___ Records supplied ___
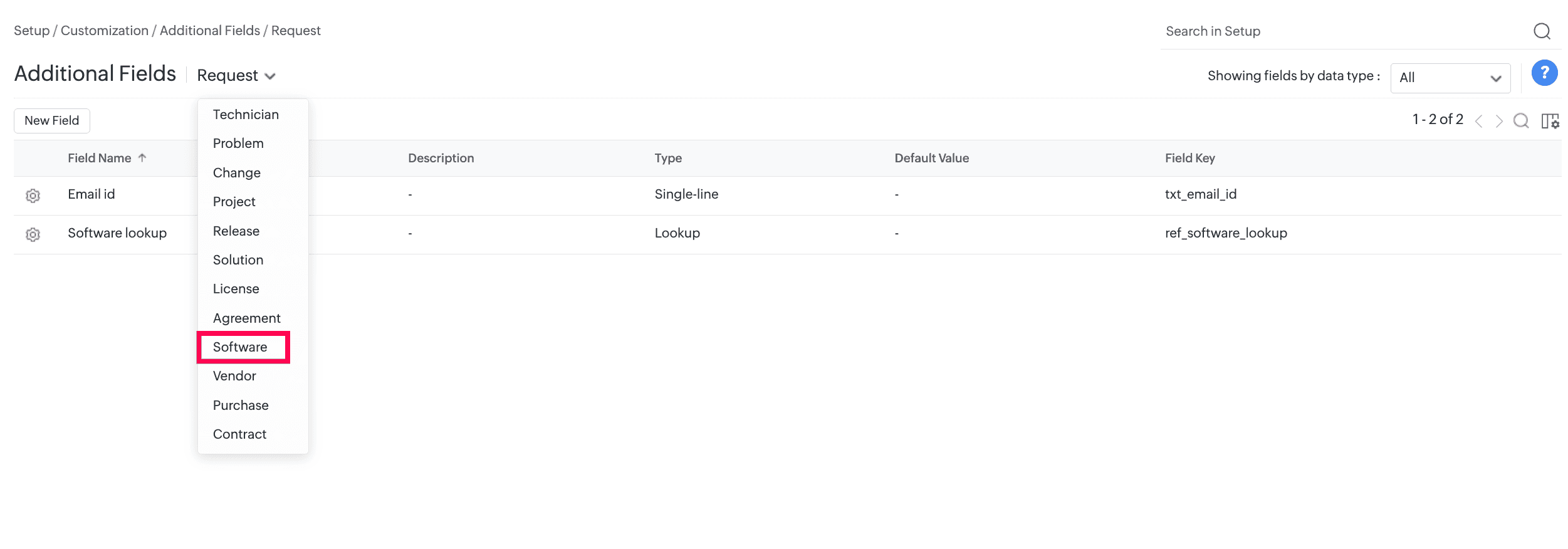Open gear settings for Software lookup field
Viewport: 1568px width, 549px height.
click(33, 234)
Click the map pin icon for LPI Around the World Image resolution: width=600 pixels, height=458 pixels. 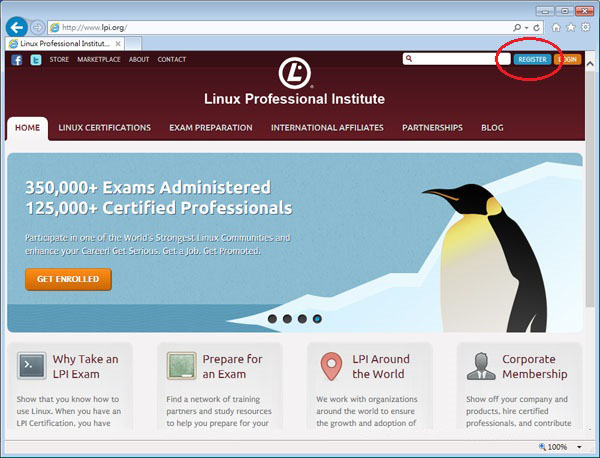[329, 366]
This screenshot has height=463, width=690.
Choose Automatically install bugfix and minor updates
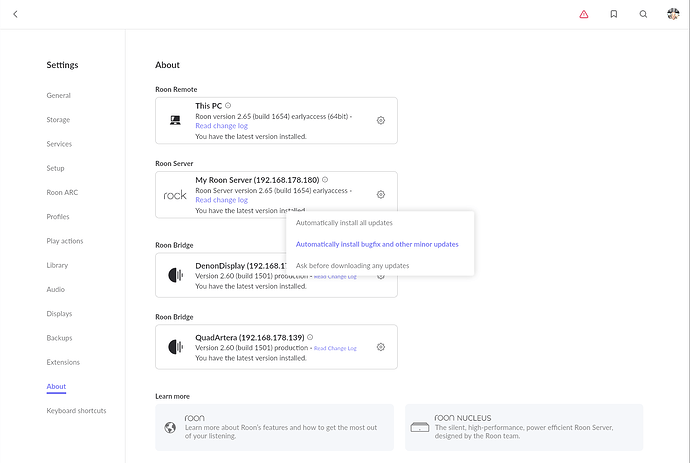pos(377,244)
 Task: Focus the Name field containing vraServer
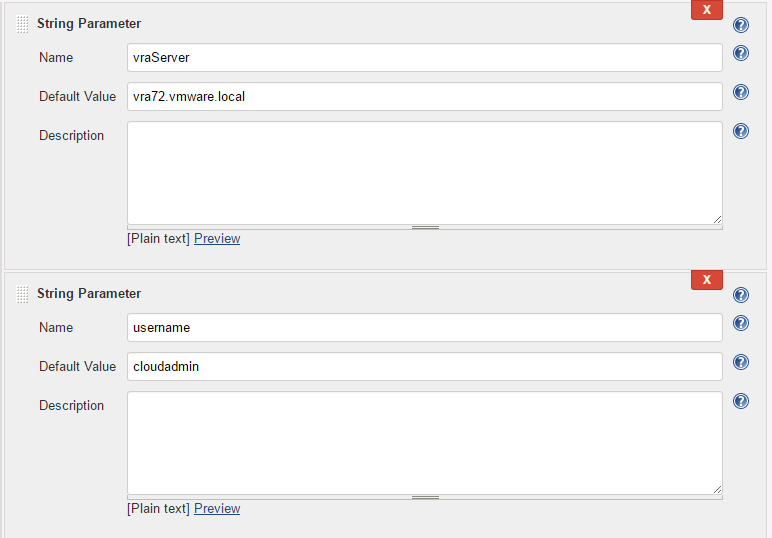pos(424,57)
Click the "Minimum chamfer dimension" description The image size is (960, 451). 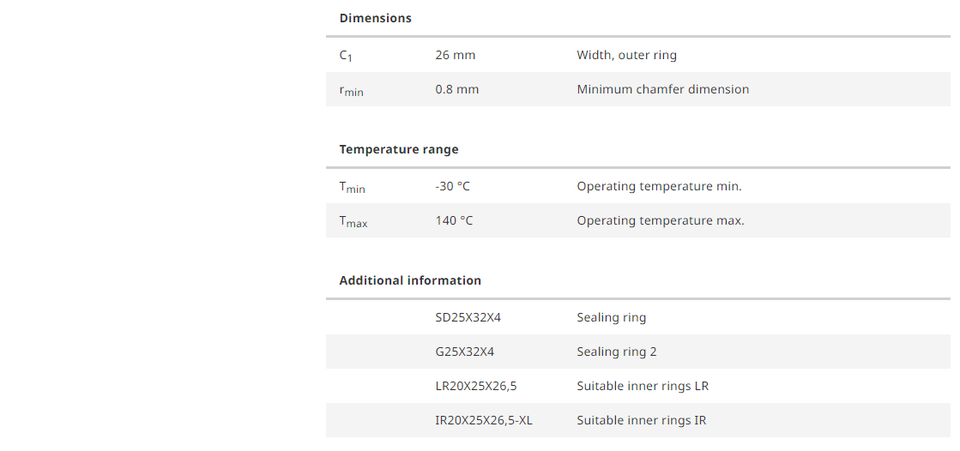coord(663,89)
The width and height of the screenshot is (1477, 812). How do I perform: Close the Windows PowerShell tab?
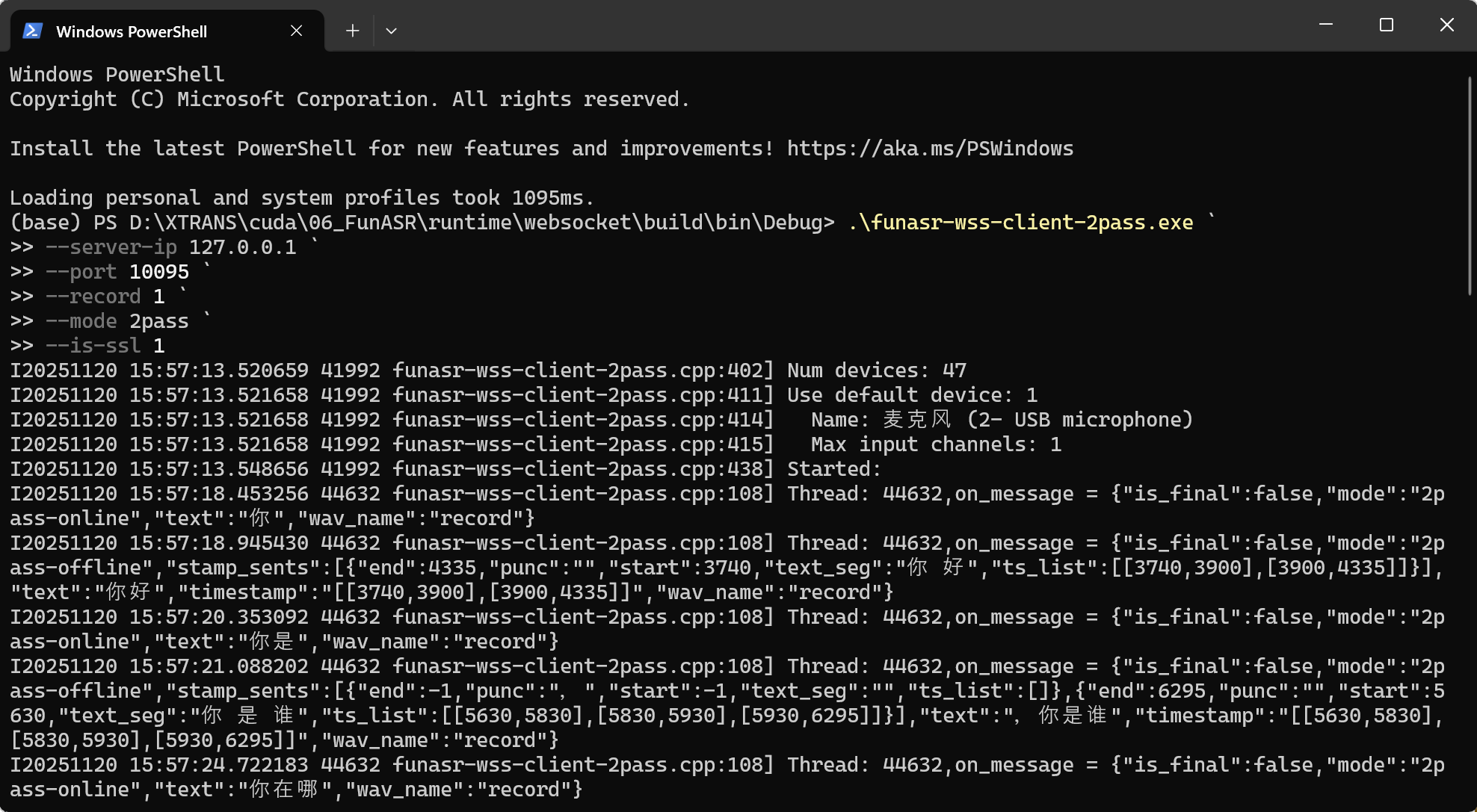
___
*Exercise*
Return every line of the items that contains the string "screenshot", matching case exactly.

*Task result*
This screenshot has height=463, width=690.
The width and height of the screenshot is (1477, 812). How do I perform: Close the Windows PowerShell tab?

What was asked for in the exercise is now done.